Thanks for walking this crazy, amazing journey with us!

Friday, February 23, 2018

Travel X2

This has been the craziest couple weeks.

The kids are on the mend. Thank Goodness! Maddy has recovered from her sinus and ear infection and was back at school this week. She was so happy to be back after missing two weeks. She is still having some leg pain, but we are hoping our Mito specialist can figure that out when we see her. In the meantime,  we are just trying to help her however we can. Alex's stomach pain is stable. i don't know that I would say it is better, but he is tolerating it and trying to join the land of the living. We have seen both our endocrinologist and GI over the past two weeks trying to get him to a better place. Our major concern is with Endocrine. Alex's body does not make cortisol. He receives hydrocortisone everyday and gets more when his body is "stressed" in any way.

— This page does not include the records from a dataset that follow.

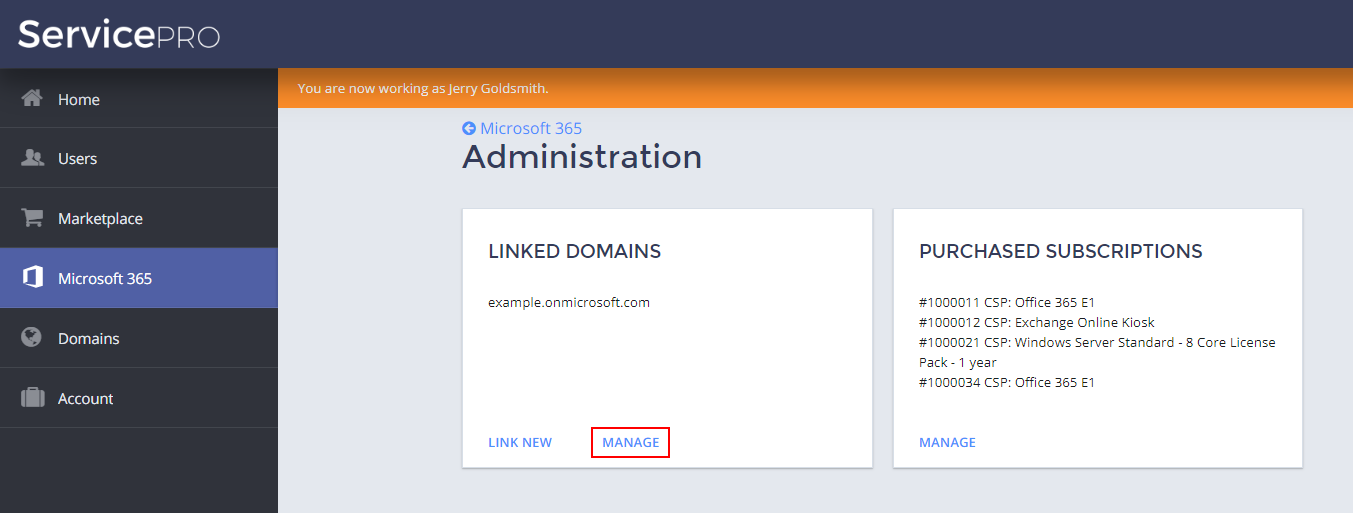Click the Home house icon in sidebar
1353x513 pixels.
click(x=33, y=98)
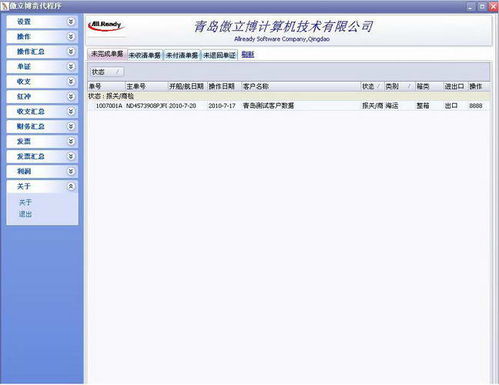Click the 红冲 section chevron icon
Screen dimensions: 499x385
point(71,97)
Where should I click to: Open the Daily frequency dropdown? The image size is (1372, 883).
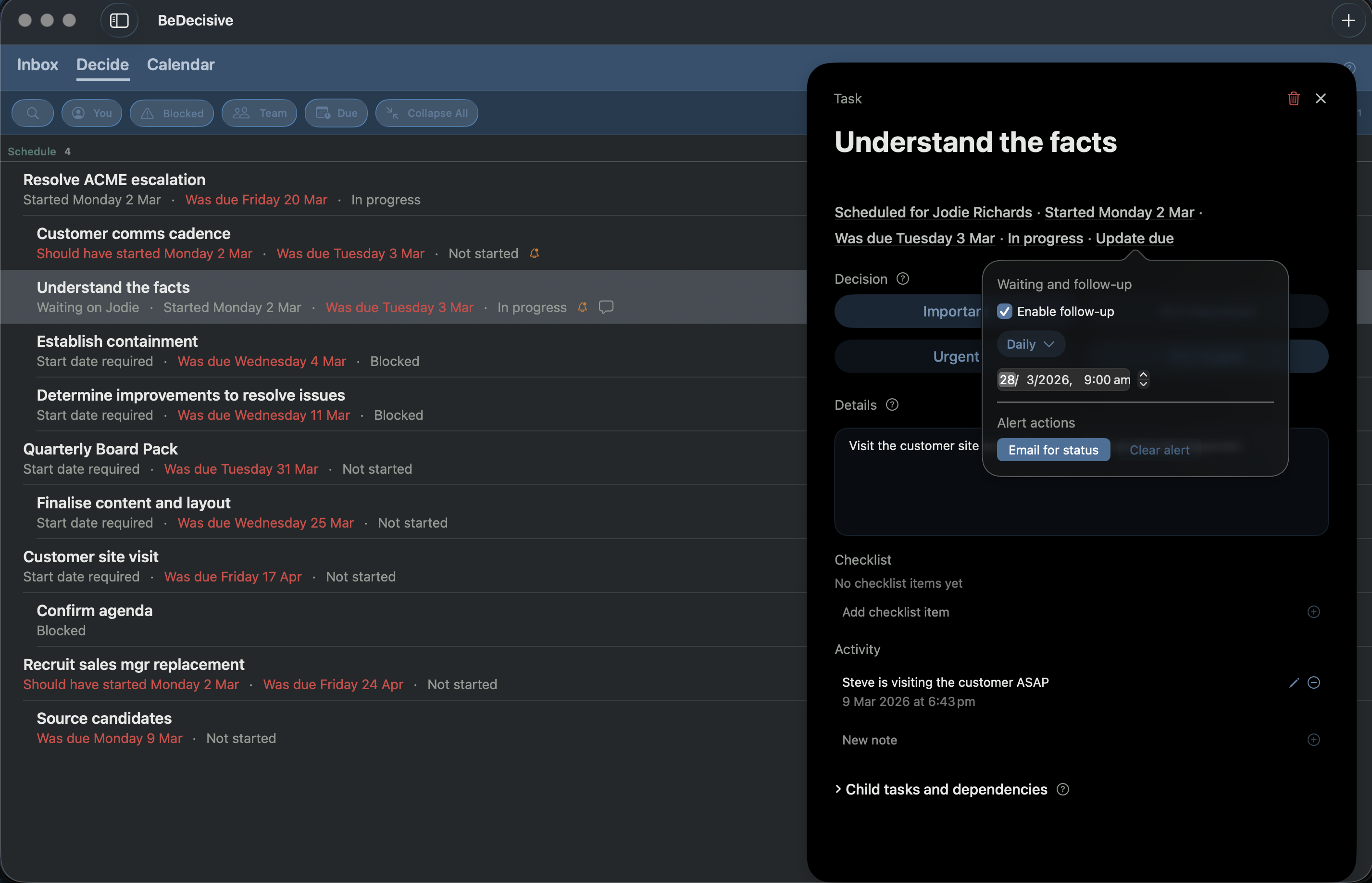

Not enough cortisol sends him into a crisis and shock. He has been in shock in the ER multiple times in crisis. It is one of the scariest things we deal with because it could be fatal at any point. He is struggling to absorb meds right now so we were troubleshooting with his endo about the best plan to make sure he is getting his life saving hydrocortisone. We have some ideas, but he wanted to hear what GI said about the malabsorption before making major changes.  We saw GI last Friday and made some med changes in hopes of seeing some improvement. Unfortunately, we didn't see as much change as we hoped. We are adding another medication and running some labs. We are still hoping we can get this under control before we have to switch meds to IV form. We are still not feeding at all through Alex's feeding tube which leaves him hooked up to his port 24-7. It isn't ideal to stay hooked up to an IV all day for a 13 year old boy, but we will do whatever we need to to keep him healthy.

Last weekend Alex and I went away for the weekend with his church youth group for his confirmation retreat. We had an incredible time. I love to watch him enjoy his time and watch his friendships continue to grow with his friends that accept him exactly where he is. I was also able to have some fellowship with the other chaperones. We came home exhausted, but with our spirits renewed. I love that he doesn't mind having me around and even wants me to participate. He came to find me so we could zipline together!

After returning home Sunday, I had to turn around and fly out Monday morning to Cincinnati for training for my new job. In 13 years, I have never left Alex. I had a hard time leaving Monday morning. There were lots of tears involved. Once I arrived in Cincinnati I had a great time. Alex has been a patient of Thrive RX for almost 6 years. I got to meet people I have talked to for many years and I was able to see the behind the scenes of how Alex's TPN is made and how his supplies are pulled and packed. I also made a new group of friends. The 10 people in my orientation class had a great time and we really made the most of the time we were not in class. The kids did great while I was gone and it was good for me to get away for a few days. I was proud of myself for going despite my fear.

Tomorrow is one of our favorite days of the year...Dance Marathon at TCU. Hoping that the kids have a good day and feel good enough to enjoy themselves and that Alex and I can use our story to touch these students who give so much.